Segment Open

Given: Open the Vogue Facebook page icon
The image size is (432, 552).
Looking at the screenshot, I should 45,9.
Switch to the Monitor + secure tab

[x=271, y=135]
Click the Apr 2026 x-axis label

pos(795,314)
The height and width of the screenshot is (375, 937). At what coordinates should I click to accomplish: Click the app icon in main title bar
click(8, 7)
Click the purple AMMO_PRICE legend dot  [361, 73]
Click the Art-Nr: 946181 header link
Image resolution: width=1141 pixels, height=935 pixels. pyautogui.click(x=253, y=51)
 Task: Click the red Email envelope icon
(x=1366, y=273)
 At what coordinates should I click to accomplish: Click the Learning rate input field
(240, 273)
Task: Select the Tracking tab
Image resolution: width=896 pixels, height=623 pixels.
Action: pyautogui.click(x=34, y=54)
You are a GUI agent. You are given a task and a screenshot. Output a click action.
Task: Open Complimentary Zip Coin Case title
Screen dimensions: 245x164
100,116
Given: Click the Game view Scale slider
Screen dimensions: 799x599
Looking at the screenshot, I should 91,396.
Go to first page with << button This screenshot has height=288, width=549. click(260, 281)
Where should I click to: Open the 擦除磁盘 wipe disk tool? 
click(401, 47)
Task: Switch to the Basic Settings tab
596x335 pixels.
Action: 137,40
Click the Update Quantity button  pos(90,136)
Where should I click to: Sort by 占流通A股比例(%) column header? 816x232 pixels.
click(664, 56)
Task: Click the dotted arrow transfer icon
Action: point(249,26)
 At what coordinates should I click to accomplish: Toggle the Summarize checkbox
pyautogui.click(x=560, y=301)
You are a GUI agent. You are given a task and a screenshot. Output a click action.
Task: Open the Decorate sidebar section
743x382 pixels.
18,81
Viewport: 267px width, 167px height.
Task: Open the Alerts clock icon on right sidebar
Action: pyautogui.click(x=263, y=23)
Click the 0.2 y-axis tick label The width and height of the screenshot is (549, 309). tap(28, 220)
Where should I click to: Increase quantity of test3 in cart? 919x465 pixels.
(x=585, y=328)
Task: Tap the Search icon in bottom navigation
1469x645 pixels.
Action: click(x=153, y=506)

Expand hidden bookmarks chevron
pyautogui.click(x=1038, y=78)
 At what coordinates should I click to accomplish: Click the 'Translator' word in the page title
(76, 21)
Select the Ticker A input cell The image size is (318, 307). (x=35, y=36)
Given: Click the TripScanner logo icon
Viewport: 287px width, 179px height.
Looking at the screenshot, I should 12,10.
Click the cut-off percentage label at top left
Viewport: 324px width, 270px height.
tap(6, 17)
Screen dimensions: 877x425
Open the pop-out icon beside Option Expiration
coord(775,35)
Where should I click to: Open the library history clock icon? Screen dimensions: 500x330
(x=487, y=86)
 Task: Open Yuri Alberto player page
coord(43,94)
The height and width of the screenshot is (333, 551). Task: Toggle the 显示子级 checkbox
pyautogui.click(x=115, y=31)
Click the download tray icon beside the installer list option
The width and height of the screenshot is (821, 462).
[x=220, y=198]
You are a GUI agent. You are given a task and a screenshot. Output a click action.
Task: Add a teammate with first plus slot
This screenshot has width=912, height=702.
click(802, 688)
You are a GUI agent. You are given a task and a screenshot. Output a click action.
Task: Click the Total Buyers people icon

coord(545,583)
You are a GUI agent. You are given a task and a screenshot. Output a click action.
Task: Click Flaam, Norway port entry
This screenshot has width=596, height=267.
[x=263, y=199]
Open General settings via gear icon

Segment Closed

§ PROBLEM DETAILS:
Everything from the line with "Select the Ticker" to the last line of the data is what to return, word for word; leave out the rest.

§ ANSWER FOR THIS EXERCISE:
Select the Ticker A input cell The image size is (318, 307). (x=35, y=36)
Given: Click the TripScanner logo icon
Viewport: 287px width, 179px height.
Looking at the screenshot, I should 12,10.
Click the cut-off percentage label at top left
Viewport: 324px width, 270px height.
tap(6, 17)
Screen dimensions: 877x425
Open the pop-out icon beside Option Expiration
coord(775,35)
Where should I click to: Open the library history clock icon? Screen dimensions: 500x330
(x=487, y=86)
 Task: Open Yuri Alberto player page
coord(43,94)
The height and width of the screenshot is (333, 551). Task: Toggle the 显示子级 checkbox
pyautogui.click(x=115, y=31)
Click the download tray icon beside the installer list option
The width and height of the screenshot is (821, 462).
[x=220, y=198]
You are a GUI agent. You are given a task and a screenshot. Output a click action.
Task: Add a teammate with first plus slot
This screenshot has width=912, height=702.
click(802, 688)
You are a GUI agent. You are given a task and a screenshot. Output a click action.
Task: Click the Total Buyers people icon

coord(545,583)
You are a GUI agent. You are given a task and a screenshot. Output a click action.
Task: Click Flaam, Norway port entry
This screenshot has width=596, height=267.
[x=263, y=199]
Open General settings via gear icon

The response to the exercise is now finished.